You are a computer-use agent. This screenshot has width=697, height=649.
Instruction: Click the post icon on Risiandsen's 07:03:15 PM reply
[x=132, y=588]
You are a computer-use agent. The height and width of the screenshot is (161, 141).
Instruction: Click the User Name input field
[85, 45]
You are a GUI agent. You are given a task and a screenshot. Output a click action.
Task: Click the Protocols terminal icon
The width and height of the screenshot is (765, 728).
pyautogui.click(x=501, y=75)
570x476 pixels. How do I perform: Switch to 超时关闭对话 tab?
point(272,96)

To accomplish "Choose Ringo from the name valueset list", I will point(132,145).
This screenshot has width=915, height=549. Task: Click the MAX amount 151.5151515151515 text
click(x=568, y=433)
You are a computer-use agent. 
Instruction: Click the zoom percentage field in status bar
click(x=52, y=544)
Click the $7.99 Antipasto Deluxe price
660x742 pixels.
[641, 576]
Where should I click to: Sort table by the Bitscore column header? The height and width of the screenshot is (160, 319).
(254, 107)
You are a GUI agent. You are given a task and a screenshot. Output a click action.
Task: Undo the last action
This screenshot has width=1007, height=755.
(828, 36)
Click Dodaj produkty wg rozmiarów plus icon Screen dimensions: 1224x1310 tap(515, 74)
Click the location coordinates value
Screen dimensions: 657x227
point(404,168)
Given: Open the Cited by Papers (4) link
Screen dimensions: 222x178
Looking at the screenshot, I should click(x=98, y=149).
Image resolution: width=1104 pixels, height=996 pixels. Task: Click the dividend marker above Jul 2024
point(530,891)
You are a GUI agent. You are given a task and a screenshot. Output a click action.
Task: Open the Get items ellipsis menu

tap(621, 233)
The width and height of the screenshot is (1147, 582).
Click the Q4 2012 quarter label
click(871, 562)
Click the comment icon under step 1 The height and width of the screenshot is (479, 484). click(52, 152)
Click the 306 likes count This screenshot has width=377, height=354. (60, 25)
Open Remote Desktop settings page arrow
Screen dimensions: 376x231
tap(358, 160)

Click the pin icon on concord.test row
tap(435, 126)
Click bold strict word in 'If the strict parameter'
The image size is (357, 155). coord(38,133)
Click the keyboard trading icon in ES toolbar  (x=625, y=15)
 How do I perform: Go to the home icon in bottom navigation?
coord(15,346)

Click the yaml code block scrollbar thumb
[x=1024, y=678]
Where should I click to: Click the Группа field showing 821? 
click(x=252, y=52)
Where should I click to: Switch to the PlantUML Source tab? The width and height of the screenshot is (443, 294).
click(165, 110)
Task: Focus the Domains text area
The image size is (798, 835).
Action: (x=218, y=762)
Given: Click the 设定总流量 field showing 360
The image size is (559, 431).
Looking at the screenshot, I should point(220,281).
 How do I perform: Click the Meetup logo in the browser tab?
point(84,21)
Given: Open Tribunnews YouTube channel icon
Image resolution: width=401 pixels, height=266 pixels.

· · · ·

What the task requires:
Copy out every entry exactly.

Written answer:
You are a computer-use agent. This screenshot has width=697, height=649.
Instruction: Click the post icon on Risiandsen's 07:03:15 PM reply
[x=132, y=588]
You are a computer-use agent. The height and width of the screenshot is (161, 141).
Instruction: Click the User Name input field
[85, 45]
You are a GUI agent. You are given a task and a screenshot. Output a click action.
Task: Click the Protocols terminal icon
The width and height of the screenshot is (765, 728).
pyautogui.click(x=501, y=75)
570x476 pixels. How do I perform: Switch to 超时关闭对话 tab?
point(272,96)

To accomplish "Choose Ringo from the name valueset list", I will point(132,145).
This screenshot has width=915, height=549. Task: Click the MAX amount 151.5151515151515 text
click(x=568, y=433)
You are a computer-use agent. 
Instruction: Click the zoom percentage field in status bar
click(x=52, y=544)
Click the $7.99 Antipasto Deluxe price
660x742 pixels.
[641, 576]
Where should I click to: Sort table by the Bitscore column header? The height and width of the screenshot is (160, 319).
(254, 107)
You are a GUI agent. You are given a task and a screenshot. Output a click action.
Task: Undo the last action
This screenshot has width=1007, height=755.
(828, 36)
Click Dodaj produkty wg rozmiarów plus icon Screen dimensions: 1224x1310 tap(515, 74)
Click the location coordinates value
Screen dimensions: 657x227
point(404,168)
Given: Open the Cited by Papers (4) link
Screen dimensions: 222x178
Looking at the screenshot, I should click(x=98, y=149).
Image resolution: width=1104 pixels, height=996 pixels. Task: Click the dividend marker above Jul 2024
point(530,891)
You are a GUI agent. You are given a task and a screenshot. Output a click action.
Task: Open the Get items ellipsis menu

tap(621, 233)
The width and height of the screenshot is (1147, 582).
Click the Q4 2012 quarter label
click(871, 562)
Click the comment icon under step 1 The height and width of the screenshot is (479, 484). click(52, 152)
Click the 306 likes count This screenshot has width=377, height=354. (60, 25)
Open Remote Desktop settings page arrow
Screen dimensions: 376x231
tap(358, 160)

Click the pin icon on concord.test row
tap(435, 126)
Click bold strict word in 'If the strict parameter'
The image size is (357, 155). coord(38,133)
Click the keyboard trading icon in ES toolbar  (x=625, y=15)
 How do I perform: Go to the home icon in bottom navigation?
coord(15,346)

Click the yaml code block scrollbar thumb
[x=1024, y=678]
Where should I click to: Click the Группа field showing 821? 
click(x=252, y=52)
Where should I click to: Switch to the PlantUML Source tab? The width and height of the screenshot is (443, 294).
click(165, 110)
Task: Focus the Domains text area
The image size is (798, 835).
Action: (x=218, y=762)
Given: Click the 设定总流量 field showing 360
The image size is (559, 431).
Looking at the screenshot, I should point(220,281).
 How do I perform: Click the Meetup logo in the browser tab?
point(84,21)
Given: Open Tribunnews YouTube channel icon
Image resolution: width=401 pixels, height=266 pixels.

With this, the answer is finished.